■ PROVIDED PASSAGE ■
A genuinely remarkable feat of engineering

Aston Martin has revealed more details about its new and quite frankly bonkers hybrid hyper-car, the Valkyrie.

Before we cover the new details, let’s backtrack for a second and remind ourselves of some of the salient facts and figures surrounding this absurd, joyous expression of the ultimate road-going racer.

For a start, there’s only going to be 150 built and, like most of the rarefied hyper-car atmosphere these days, they have already been sold.

How much did it cost? Well there’s been no real confirmation, but rumours suggest around 3 million British Pounds, or roughly 5.1 million Aussie dollars.

Power will come from a bespoke naturally aspirated 6.5lt V12 which is being made by the boffins over at Cosworth. It will have a 10,500rpm redline.

However, the shove from the twelve-cylinder monster will be augmented by a hybrid electric Formula 1-style KERS system which is being developed in conjunction with Croatian firm Rimac. That’s the company responsible for the world’s fastest accelerating electric supercar, the Concept 1.

■ DATA BLOCK ■
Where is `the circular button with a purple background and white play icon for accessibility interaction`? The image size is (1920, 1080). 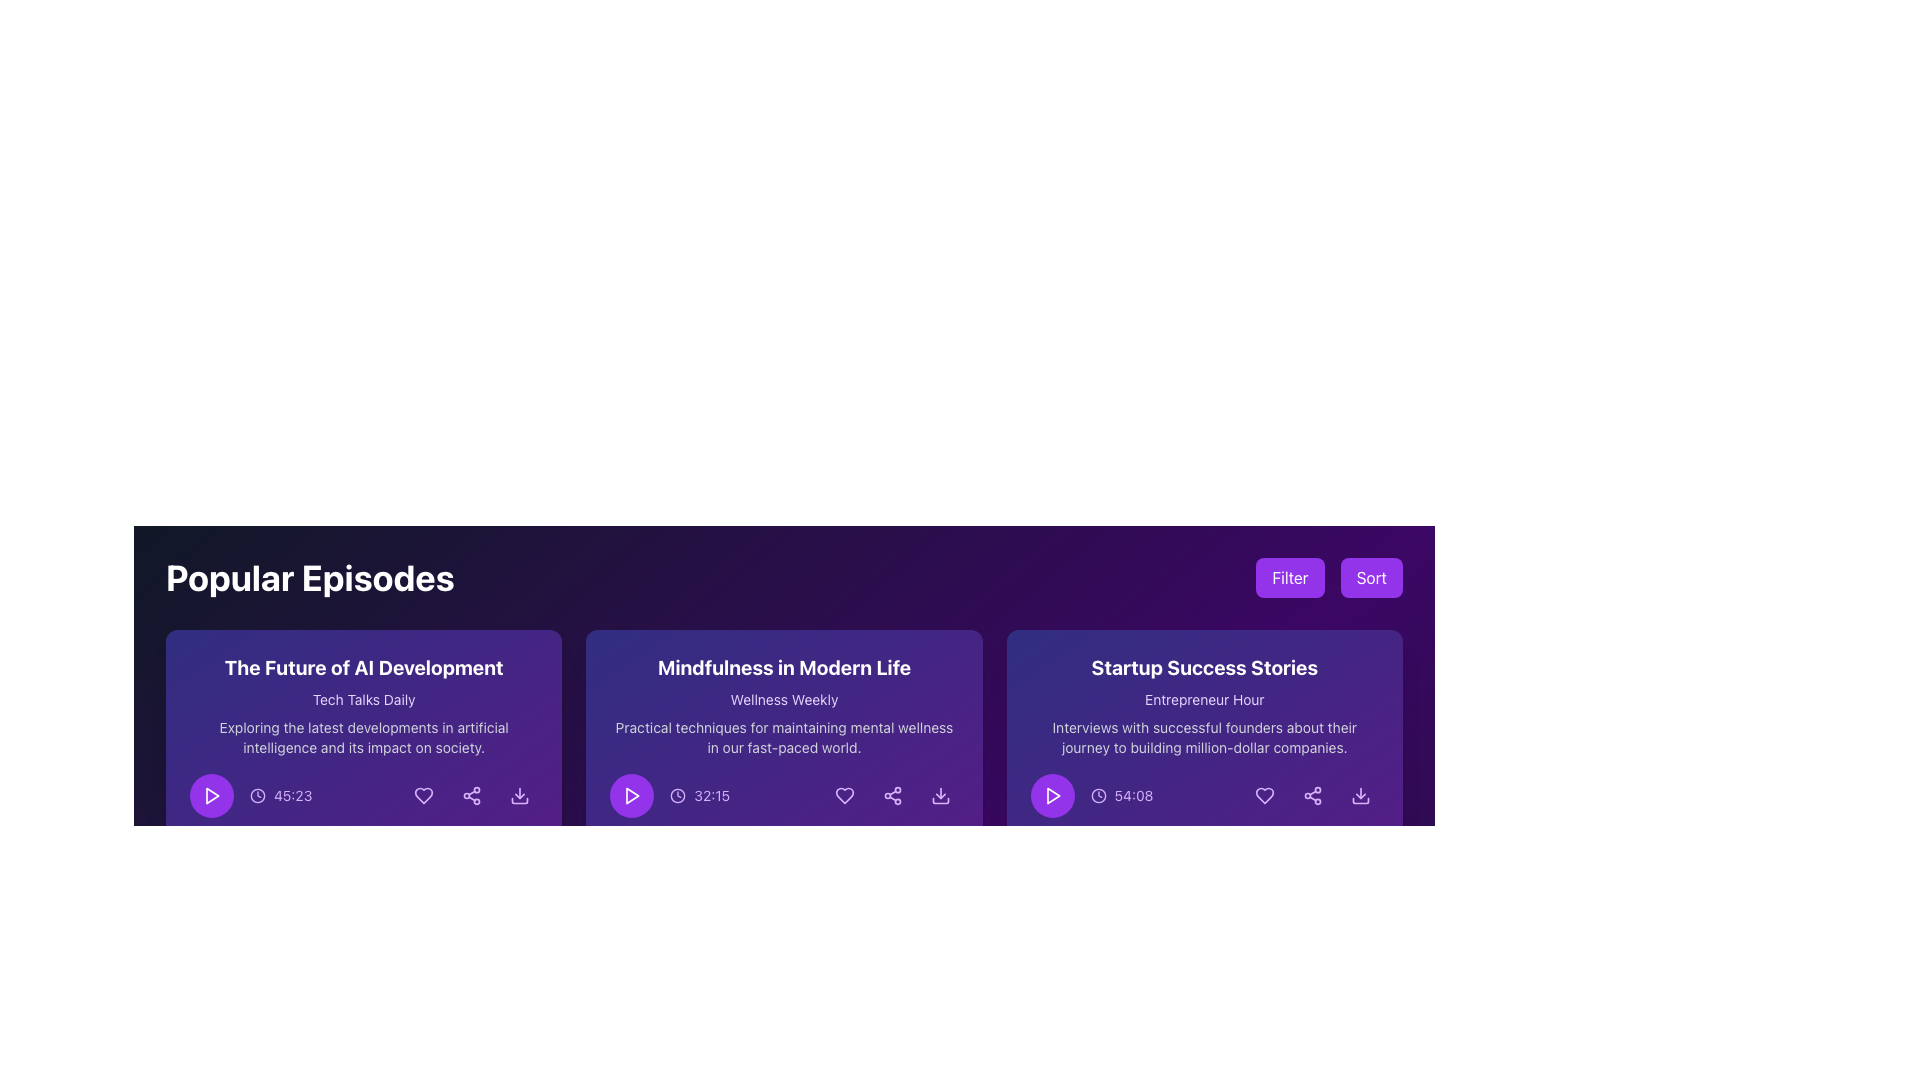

■ ACTIONS TO TAKE ■
(a) In the Valkyrie article, which company is making the car's V12 engine?
(b) Please summarize the Valkyrie article in two sentences.
(c) Resume the Valkyrie article from its final sentence.
The material can be set aside for this work.

■ OUTPUTS IN ORDER ■
(a) Cosworth is making the V12.

(b) Aston Martin has revealed more details about its Valkyrie hybrid hyper-car, of which only 150 will be built, all already sold, at a rumored price of around 3 million British pounds. It is powered by a naturally aspirated 6.5-liter V12 from Cosworth with a 10,500rpm redline, supplemented by a Formula 1-style KERS hybrid system developed with Croatian firm Rimac.

(c)
This means the combined power output of the Valkyrie will be, or is at least rumoured to be, 843kW (1130hp).

Due to the design and use of cutting-edge, lightweight materials, it will only weigh 1030 kilograms. That represents a power to weight ratio of 818kW (1097hp) per tonne.

This herculean power will be sent to the rear wheels via a seven-speed dual-clutch gearbox which is being developed and made by UK firm Ricardo, which was responsible for the transmission used in the Bugatti Veyron.

Anyway, to the new information: Aston Martin has, for the first time, revealed pictures and details about the Valkyrie’s remarkable cabin, and it’s just as crazy as the rest of the car.

The seats, for example, are mounted directly to the car’s carbon-fibre tub, and the occupants will be in a reclined, feet-up position not unlike a modern-day Formula 1 or LMP1 car.

The steering wheel will be a busy place, holding many of the operating controls (for example lights, wipers and indicators) plus an OLED screen which acts as a speedometer and displays vital signs such as temperatures and fuel/battery levels.

So as not to disrupt the overall design philosophy or aerodynamics of the vehicle, the Valkyrie doesn’t have door mirrors- they’ve been replaced with two rear-facing cameras that relay a live feed to two screens inside the cabin.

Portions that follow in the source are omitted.